Deste modo, precisamos compreender que há uma diferença de fundo ai que é
muitas vezes negligenciada entre o perceber o ser e o pensar o ser e que é
possível pensar o não-ser com toda a perfeição. O exemplo mais queridinho é o
do Unicórnio.
Porém, a definição de
conhecimento de Platão como crença verdadeira justificada não trata mesmo de
unicórnios e não me permite que conheça unicórnios
A abordagem de
Aristóteles em relação aos sentidos pode nos ajudar aqui. E este tema avançou
com ele, também, porque no método dele e também porque com certa análise do
discurso, podemos compreender melhor a diferença de doxa e espisteme e
introduzir graus de discurso e do conhecimento neste debate.
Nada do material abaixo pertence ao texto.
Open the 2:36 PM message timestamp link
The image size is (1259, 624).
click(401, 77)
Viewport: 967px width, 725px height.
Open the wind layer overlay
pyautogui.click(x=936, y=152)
Para promover
tanto a percepção de diferenças como contribuir para ajuizar as escolhas – no
sentido de operações do nosso pensamento, tenho usado uma distinção
praticamente canônica de Platão entre doxa e episteme, tenho agregado o termo
endoxa de Aristóteles, para ilustrar que nem toda opinião é ruim, prisioneira
ou cativa dos erros dos sentidos ou é exclusivamente inútil ao nosso
conhecimento.
Para o pessoal do
seminário temos usado textos sobre a diferença entre opinião e conhecimento do
professor Fabio Ribeiro Mendes, inseridos no seu Livro Iniciação Científica:
Para Jovens Pesquisadores, cujo texto á pagina 17, Ciência e opinião, praticamente reproduz a posição de
Platão de modo a gerar compreensão e distinção
básica entre discursos de ciência e discursos de opinião.
Assim, defendo o uso de
certa distinção entre três tipos de discurso: o discurso de opinião, o discurso
informativo e o discurso de conhecimento e tenho dito que há dentro destes,
também, distinções de grau quanto à qualidade – profundidade e precisão - do
conteúdo apresentado, sua forma e, ainda, quanto a sua relevância para
compreender a realidade, os pensamentos ou as idéias das pessoas que são
apresentadas em discursos diferenciados, sobre diversos assuntos. Compreendo,
também, que isso enfim é muito importante para nossas análises de discursos – e
introduzo em aula exemplos de diversos tipos de fontes de opinião, informação e
conhecimento
Por óbvio à nossa
observação final, é preciso se compreender que não se trata mais de um contexto
em que temos exclusivamente os discursos dos sofistas e dos filósofos, do
populacho na ágora e dos sábios. Que no mundo de hoje multiplicadas as mídias
passados já 500 anos da invenção da prensa de Gutenberg, da impressão de
livros, jornais, revistas, folhetos, panfletos, do rádio, da internet,
televisão e cinema, telefone e celular há uma multiplicidade de discursos que
permitem que se exercite o discernimento tanto de seu caráter como dos seus
graus de aprofundamento, precisão e rigor.